И пошёл навстречу старшему магистру, бережно несущему в воздушных лапах драгоценный артефакт.
Как вскоре оказалось, почти бесполезный. Если маги уходили туманным путём на соседний склон или к подножию горы, стрелка неуверенно показывала прямо на их временный лагерь, но стоило приблизиться к нему, как она замирала, словно в раздумье, или начинала медленно вращаться по кругу.
— Не стоит портить хорошую вещь, — не выдержал, наконец, Дзерн, — все ясно, через каменную толщу он не может определить точнее. Все равно уже ясно, что они где-то здесь, и остаётся только подождать очередного сигнала Лиарены. Уж теперь мы его не упустим.
Экард хмуро кивнул и пошёл в сторону зарослей, он и сам знал, как много сделали маги для того, чтобы не пропустить сигнал Лиарены, если она сможет его подать.
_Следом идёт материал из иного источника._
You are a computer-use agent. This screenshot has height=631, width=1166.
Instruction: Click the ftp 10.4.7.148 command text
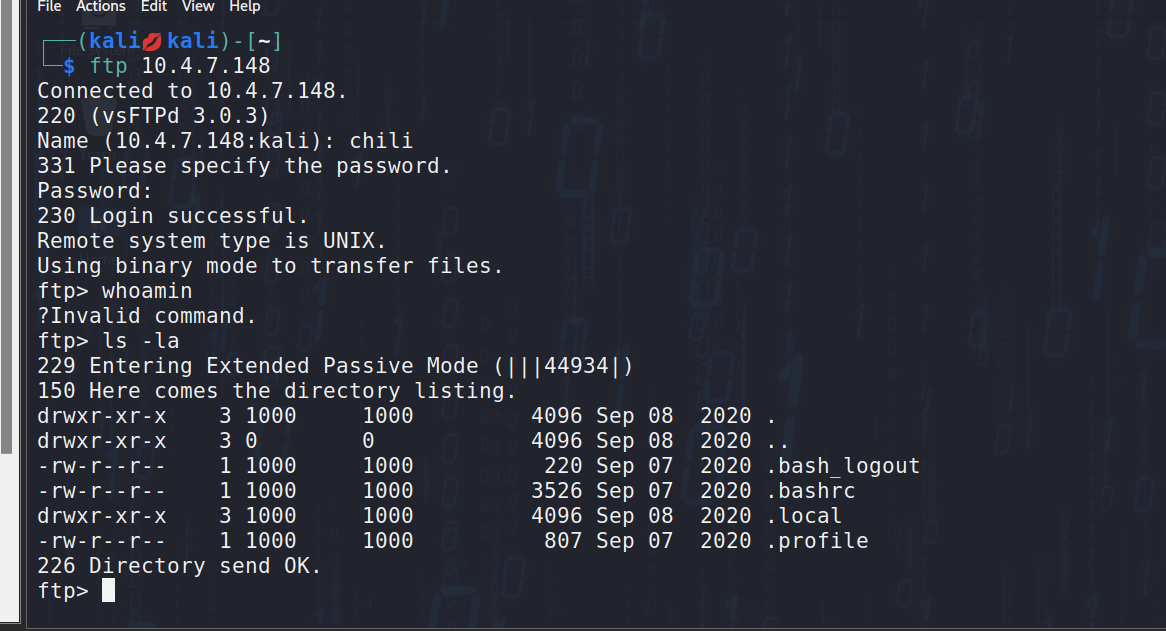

Построили дозорную вышку и дежурят на ней по двое, раскинули по всему склону сигнальную сеть, и отогнали в сторону надвигавшиеся с запада облака, опасаясь, как бы они не помешали рассмотреть светящихся букв, о которых говорили разведчики. И даже сами не разжигали костра, подогревая на бездымной жаровне принесённые из обители пироги.
Не могли они только одного, выяснить наверняка, хватит ли у Лиарены сил, чтобы подать сигнал еще раз.
— Экард…
— Чего тебе? — круто обернулся магистр, сделав вид, будто только сейчас заметил прыгнувшего к нему туманным путём мага.
— Прости… я, наверное, и в самом деле виноват. Ты все правильно сказал… я думаю все эти дни.
— Я всегда говорю правильно… — тяжело вздохнул Экард, рассматривая осунувшегося за последние дни путника, — жизнь научила хорошенько думать, прежде чем сказать. А вот действую иногда сгоряча… врождённый норов трудно держать в узде. Но если ты мне веришь… выбрось ее из головы. Оглянись вокруг… сколько вокруг достойных девиц. Вон, хоть сестрёнка ее младшая, яркий цветочек.
— Говоришь ты и в самом деле всё верно, — не сдержался, горько съязвил Барент, — а сам двадцать лет ходишь возле болота… и никаких цветочков не видишь.
— У меня другое… — Стиснул зубы отшельник, — мне половину души и сердца оторвало… законную, проросшую во мне кровью и помыслами. Но и я не ходил бы, если знал точно…
Он резко развернулся и попрыгал дальше по камням, но и сам не видел, куда бежит. Гнала внезапно вспыхнувшая в сердце старая боль, в последние дни притаившаяся, отошедшая в тень перед злобным ликом новой беды.
Потому и не сразу заметил взвившийся над склоном тонкий столб жгуче чёрного дыма, и остановился, лишь когда услыхал звон и свист потревоженных сторожек.
А оглянувшись и рассмотрев чёрную нить, не сразу сообразил, что это и есть долгожданный знак, и сначала вспыхнул неистовым возмущением, кто посмел разжечь костёр? Свои или какой охотник одиночка, возвращающийся с добычи икры?